Copy the records with "Filter" changed to "Sort" and everything else left the same. Omit the pictures.

— Start of MATERIAL SUPPLIED —

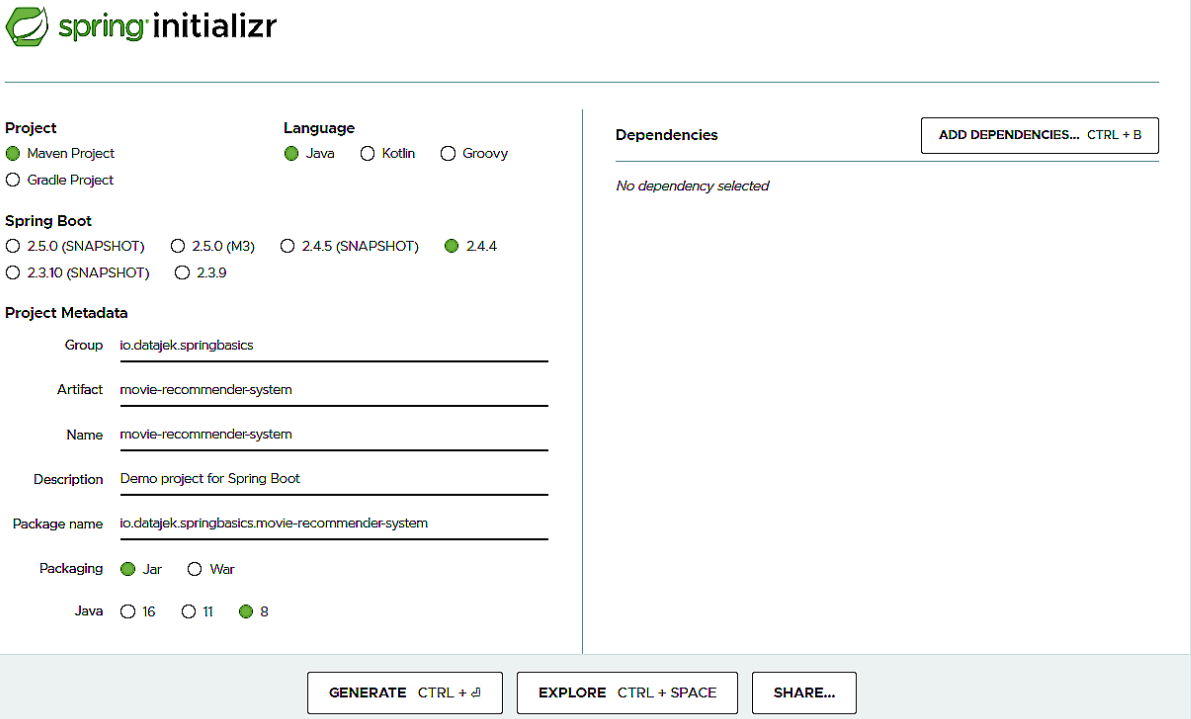Choose Spring Boot version 2.3.9

[x=183, y=272]
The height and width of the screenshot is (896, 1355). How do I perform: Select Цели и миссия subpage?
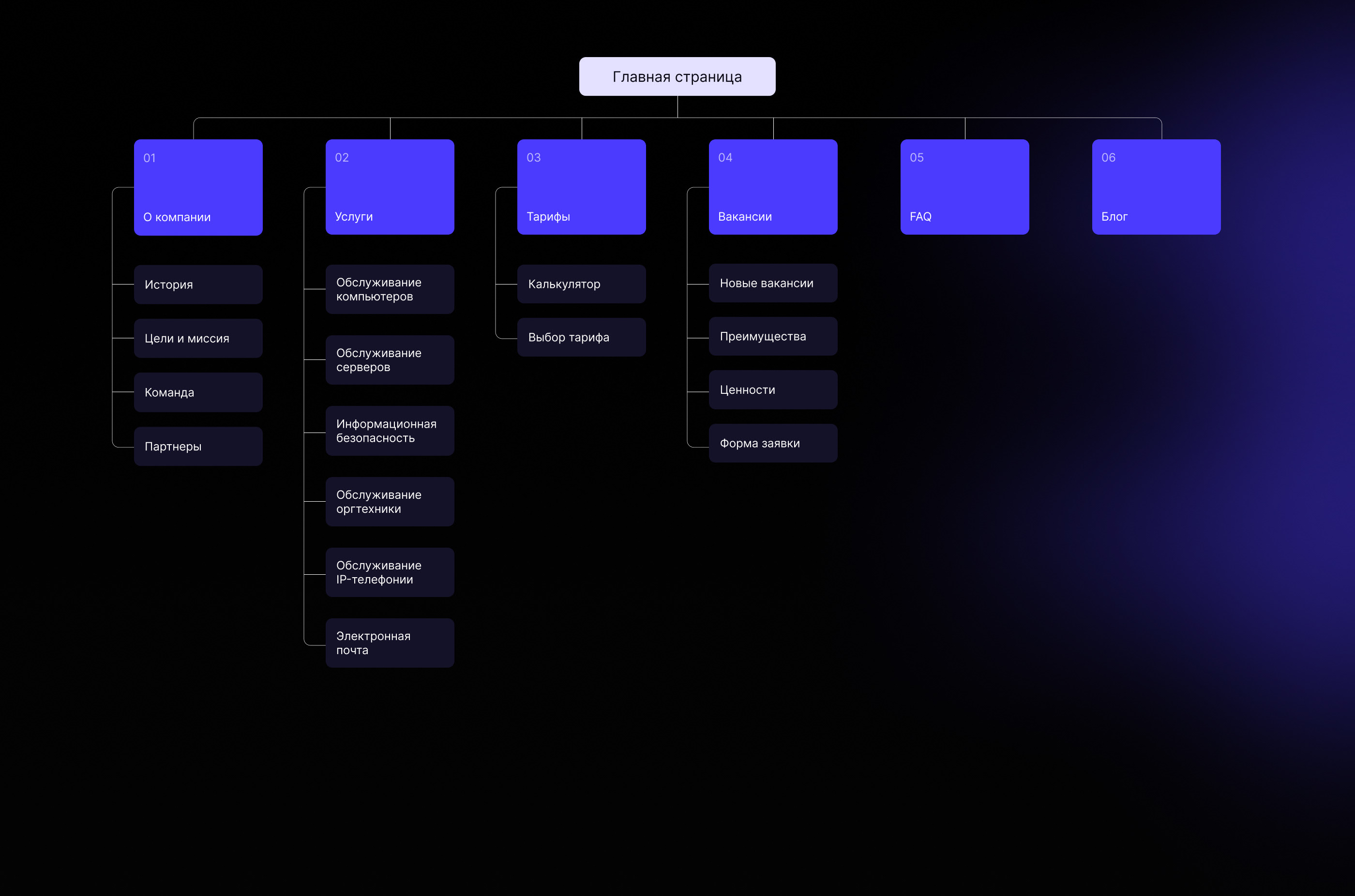coord(198,338)
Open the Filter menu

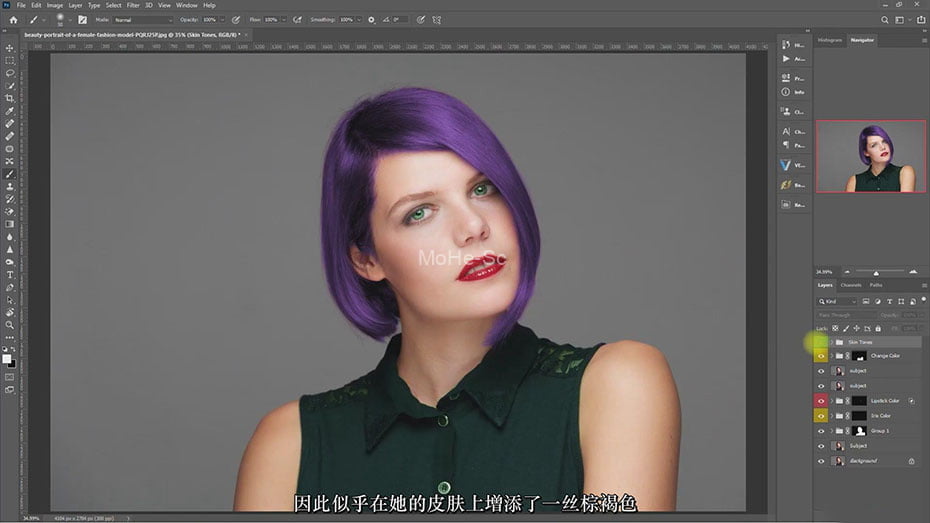133,5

— End of MATERIAL SUPPLIED —

◆ **WRITTEN SOLUTION**
Choose Spring Boot version 2.3.9

[x=183, y=272]
The height and width of the screenshot is (896, 1355). How do I perform: Select Цели и миссия subpage?
coord(198,338)
Open the Sort menu

133,5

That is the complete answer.